Your kitten is growing up
By six months old, your kitten will have reached three quarters of her adult size. But don't be fooled by appearances - she may look like an adult but she won't behave like one (not unlike a teenager!) Play and mischief are very much the order of the day.
You should still be feeding your kitten specially formulated kitten food. Appearances can be deceptive, and she won't be ready for 'grown up' food for some time yet.
At six months old, your kitten should have her last monthly worming dose. From now on, you should worm her every three months (or every six if there’s only one cat in your household) for the rest of her life to protect her from parasites. Remember, if you find out your cat has fleas, it’s important that she’s also treated for worms.

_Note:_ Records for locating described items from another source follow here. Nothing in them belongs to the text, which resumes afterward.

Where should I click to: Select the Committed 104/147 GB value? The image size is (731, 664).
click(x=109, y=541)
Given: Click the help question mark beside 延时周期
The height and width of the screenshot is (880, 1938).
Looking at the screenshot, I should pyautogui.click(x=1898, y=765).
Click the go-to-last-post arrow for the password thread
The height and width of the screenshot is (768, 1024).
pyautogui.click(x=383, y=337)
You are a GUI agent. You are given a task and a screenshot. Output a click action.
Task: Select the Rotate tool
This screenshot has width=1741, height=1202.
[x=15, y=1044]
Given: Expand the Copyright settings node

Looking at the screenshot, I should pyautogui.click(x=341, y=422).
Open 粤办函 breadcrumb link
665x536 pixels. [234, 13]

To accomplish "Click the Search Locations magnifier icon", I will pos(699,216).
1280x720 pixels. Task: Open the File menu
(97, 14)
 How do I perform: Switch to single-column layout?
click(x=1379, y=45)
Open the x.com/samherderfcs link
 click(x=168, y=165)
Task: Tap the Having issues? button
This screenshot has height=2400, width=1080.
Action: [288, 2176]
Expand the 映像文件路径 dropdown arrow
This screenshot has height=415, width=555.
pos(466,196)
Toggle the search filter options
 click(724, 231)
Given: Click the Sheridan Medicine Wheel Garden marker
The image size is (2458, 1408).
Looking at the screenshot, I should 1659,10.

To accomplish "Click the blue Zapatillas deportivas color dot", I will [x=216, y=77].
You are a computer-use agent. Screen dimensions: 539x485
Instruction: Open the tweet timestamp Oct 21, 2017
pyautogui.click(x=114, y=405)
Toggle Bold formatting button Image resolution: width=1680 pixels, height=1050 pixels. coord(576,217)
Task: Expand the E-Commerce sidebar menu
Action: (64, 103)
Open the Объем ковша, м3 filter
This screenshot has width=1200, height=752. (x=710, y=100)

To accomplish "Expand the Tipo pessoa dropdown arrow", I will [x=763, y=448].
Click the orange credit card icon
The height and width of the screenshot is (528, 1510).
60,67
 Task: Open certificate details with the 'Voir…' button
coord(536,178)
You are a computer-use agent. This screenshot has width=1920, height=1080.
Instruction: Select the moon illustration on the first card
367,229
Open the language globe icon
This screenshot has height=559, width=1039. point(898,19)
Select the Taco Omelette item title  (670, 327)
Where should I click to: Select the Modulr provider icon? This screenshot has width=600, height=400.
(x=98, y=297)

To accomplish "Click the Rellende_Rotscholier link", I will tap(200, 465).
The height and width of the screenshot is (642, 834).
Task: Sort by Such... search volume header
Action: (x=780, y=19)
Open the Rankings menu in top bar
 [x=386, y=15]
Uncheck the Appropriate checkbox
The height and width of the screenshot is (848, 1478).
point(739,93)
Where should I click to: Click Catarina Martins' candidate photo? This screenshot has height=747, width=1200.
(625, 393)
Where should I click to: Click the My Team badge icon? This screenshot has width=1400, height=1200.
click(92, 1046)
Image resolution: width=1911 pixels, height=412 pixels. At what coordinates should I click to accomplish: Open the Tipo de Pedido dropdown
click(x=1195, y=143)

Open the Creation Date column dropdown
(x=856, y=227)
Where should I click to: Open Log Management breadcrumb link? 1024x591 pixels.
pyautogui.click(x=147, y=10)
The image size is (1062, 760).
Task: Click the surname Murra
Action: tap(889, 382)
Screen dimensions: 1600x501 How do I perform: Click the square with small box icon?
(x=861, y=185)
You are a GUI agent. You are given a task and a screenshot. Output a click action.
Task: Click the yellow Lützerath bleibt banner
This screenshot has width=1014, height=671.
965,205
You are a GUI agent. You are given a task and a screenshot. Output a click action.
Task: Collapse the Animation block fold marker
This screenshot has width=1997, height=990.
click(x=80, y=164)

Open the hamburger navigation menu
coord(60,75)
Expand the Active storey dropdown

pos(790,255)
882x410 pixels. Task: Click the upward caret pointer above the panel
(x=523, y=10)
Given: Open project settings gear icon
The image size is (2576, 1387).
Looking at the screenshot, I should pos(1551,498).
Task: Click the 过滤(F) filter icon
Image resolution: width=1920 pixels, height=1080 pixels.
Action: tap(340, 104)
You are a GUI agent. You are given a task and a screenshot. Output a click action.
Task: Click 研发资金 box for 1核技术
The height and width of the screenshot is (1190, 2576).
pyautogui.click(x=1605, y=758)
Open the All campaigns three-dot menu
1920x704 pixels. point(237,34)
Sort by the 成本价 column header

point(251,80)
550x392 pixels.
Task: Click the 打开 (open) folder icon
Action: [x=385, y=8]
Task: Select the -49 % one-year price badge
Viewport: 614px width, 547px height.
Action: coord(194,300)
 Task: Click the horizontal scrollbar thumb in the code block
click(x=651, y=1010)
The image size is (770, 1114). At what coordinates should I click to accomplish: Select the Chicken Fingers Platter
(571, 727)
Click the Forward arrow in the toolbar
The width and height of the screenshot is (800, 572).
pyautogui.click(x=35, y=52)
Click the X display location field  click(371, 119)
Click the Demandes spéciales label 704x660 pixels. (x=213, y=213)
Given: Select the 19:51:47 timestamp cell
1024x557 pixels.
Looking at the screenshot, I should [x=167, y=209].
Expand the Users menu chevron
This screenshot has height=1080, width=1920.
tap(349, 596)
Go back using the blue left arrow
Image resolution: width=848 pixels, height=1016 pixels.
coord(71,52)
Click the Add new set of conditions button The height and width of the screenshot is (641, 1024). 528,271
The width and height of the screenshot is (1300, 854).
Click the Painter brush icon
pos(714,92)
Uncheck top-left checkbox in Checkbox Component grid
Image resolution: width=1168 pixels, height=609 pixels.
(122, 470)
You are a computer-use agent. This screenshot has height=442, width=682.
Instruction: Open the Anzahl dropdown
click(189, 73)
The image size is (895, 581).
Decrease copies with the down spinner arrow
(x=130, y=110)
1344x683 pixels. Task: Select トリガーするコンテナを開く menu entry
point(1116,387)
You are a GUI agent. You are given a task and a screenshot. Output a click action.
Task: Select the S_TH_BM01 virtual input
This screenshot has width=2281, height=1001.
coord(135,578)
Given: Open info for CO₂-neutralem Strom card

Another thing to think about is brushing her teeth. Hopefully you're already in the habit of doing this a few times a week. If not, start now. Your kitten has all her adult teeth now and they will have to last her for some time. So the earlier she gets used to it, the better.
Between six to 10 months your kitten will progressively reach sexual maturity so if you are not planning to breed from her, you should have your kitten neutered.
When your kitten is a year old, she's officially an adult. Ask your vet about a preventive adolescent health check to make sure she’s developing properly.
Moving to an adult diet
Don't forget, although your kitten will look like an adult from about six months of age, it's advisable to keep feeding her specially formulated kitten food until she reaches her first birthday. Then you can gradually start introducing 'grown up' food like Hill's Science Plan Feline Adult and Hill's Science Plan Nature's Best Adult. However, if your cat has been neutered she can be fed Hill’s Science Plan Neutered Cat from 6 months of age.